TEXTO EXTRAÍDO
·····

Para los filósofos de la antigua Grecia, la felicidad consistía en la búsqueda de la excelencia humana. Una de las dimensiones en las que se tenía que alcanzar la virtud era la estética.
A través de la belleza le damos forma al mundo y podemos entender nuestra naturaleza como seres emocionales y espirituales.
Roger Scruton pensaba que la belleza no es un capricho subjetivo, sino una necesidad universal: “Sin ella, la vida es ciertamente un desierto espiritual”.
Las sociedades transmiten ideas y valores a través de distintas concepciones de belleza. Esto puede apreciarse en el diseño de ciudades y de obras arquitectónicas emblemáticas.
En Austria, por ejemplo, durante los últimos años del reinado de Francisco José I se produjo una explosión cultural que convirtió a Viena en la ciudad referente del panorama europeo.
“A cada época su arte, a cada arte su libertad” decían los representantes de la Wiener Sezession (Secesión vienesa), un grupo de artistas con un estilo heterogéneo que pretendían aproximar el arte a todas las manifestaciones posibles de la vida.
Entre ellos estaba Otto Wagner, un creador prolífico y un dibujante extraordinario que proyectó muchos de los edificios que hoy definen a Viena.
Wagner tenía una visión grandiosa de la ciudad del futuro que plasmó en proyectos urbanísticos y en algunos edificios residenciales, como el conjunto de la Majolikahaus.
En México, en el inicio de la década de los cuarentas, Neguib Simón Jalife quiso dejar huella y transformar la Ciudad de México a través de la construcción de una obra magnánima: La ciudad de los deportes.
El empresario de origen libanés compró un predio de más de medio millón de metros cuadrados en las contornos de Mixcoac, para implementar su utopía.
Proyectó la construcción de una plaza de toros, un estadio de futbol, frontones, albercas, boliches, canchas de tenis, arenas de box, restaurantes y cines.
Hace 75 años se inauguró la primera obra del pensamiento onírico de Simón: La Plaza de Toros México.

·····

Escribe la continuación del texto sobre la belleza y el diseño de las ciudades, a partir de su última oración.

·····

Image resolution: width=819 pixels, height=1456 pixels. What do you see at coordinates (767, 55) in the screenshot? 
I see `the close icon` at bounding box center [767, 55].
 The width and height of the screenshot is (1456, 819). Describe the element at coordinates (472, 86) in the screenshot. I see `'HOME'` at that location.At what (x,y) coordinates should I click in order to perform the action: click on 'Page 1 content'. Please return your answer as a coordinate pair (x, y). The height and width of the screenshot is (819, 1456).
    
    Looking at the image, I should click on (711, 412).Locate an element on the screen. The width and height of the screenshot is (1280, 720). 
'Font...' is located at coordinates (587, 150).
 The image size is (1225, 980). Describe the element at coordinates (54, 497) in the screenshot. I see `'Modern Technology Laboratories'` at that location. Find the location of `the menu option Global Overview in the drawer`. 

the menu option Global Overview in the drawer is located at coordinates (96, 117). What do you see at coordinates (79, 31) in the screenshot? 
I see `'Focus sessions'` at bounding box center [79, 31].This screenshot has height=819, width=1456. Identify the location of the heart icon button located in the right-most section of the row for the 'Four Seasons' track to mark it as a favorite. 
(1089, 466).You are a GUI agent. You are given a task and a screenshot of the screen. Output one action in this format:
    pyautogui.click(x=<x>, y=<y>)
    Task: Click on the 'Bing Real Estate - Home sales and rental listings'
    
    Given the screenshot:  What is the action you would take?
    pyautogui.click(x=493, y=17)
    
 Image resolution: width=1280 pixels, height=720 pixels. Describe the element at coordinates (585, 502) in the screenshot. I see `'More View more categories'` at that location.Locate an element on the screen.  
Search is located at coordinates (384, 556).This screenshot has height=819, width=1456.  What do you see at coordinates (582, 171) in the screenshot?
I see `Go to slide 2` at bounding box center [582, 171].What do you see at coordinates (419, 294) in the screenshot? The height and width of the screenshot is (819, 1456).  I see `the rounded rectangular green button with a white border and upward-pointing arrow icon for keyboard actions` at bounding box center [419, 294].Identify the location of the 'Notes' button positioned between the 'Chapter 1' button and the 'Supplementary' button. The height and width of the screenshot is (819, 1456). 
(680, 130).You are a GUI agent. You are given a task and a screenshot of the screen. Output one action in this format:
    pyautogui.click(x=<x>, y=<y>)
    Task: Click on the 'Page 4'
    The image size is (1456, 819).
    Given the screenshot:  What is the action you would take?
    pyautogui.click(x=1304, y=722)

·····

RESPUESTA ESPERADA
Un referente que puede verse desde el avión cuando un visitante se aproxima a la capital de México y que ha transformado a miles de personas que, después de las emociones que ahí han vivido, no volvieron a ser los mismos.
En este año que la pandemia no nos permitió celebrar el aniversario con una corrida de toros, la empresa Tauroplaza produjo un documental en el que describieron la construcción de la plaza, el ingenio y el esfuerzo de muchos mexicanos para que, en tiempo récord, pudieran dar vida a un proyecto de tal dimensión.
Las imágenes de cientos de trabajadores cargando sacos de cemento echaron a volar mi imaginación de taurino. Recordé faenas, lances, pares de banderillas, estocadas, aguaceros… Momentos que me han transportado a las más diversas sensaciones.
Entendí entonces lo que dice Roger Scruton en su libro “La estética de la arquitectura”: la trascendencia de una obra arquitectónica no está en la estética de la arquitectura, sino en la filosofía de la percepción.
Para Scruton la experiencia de la arquitectura es imaginaria, no porque no se real, sino porque es la imaginación la que une la sensación con el concepto, es decir, lo que percibimos y lo que conocemos de un edificio.
No cabe duda que la utopía de Neguib Simón le ha dado forma al mundo de muchos de nosotros y nos ha permitido entender nuestra naturaleza como seres emocionales y espirituales.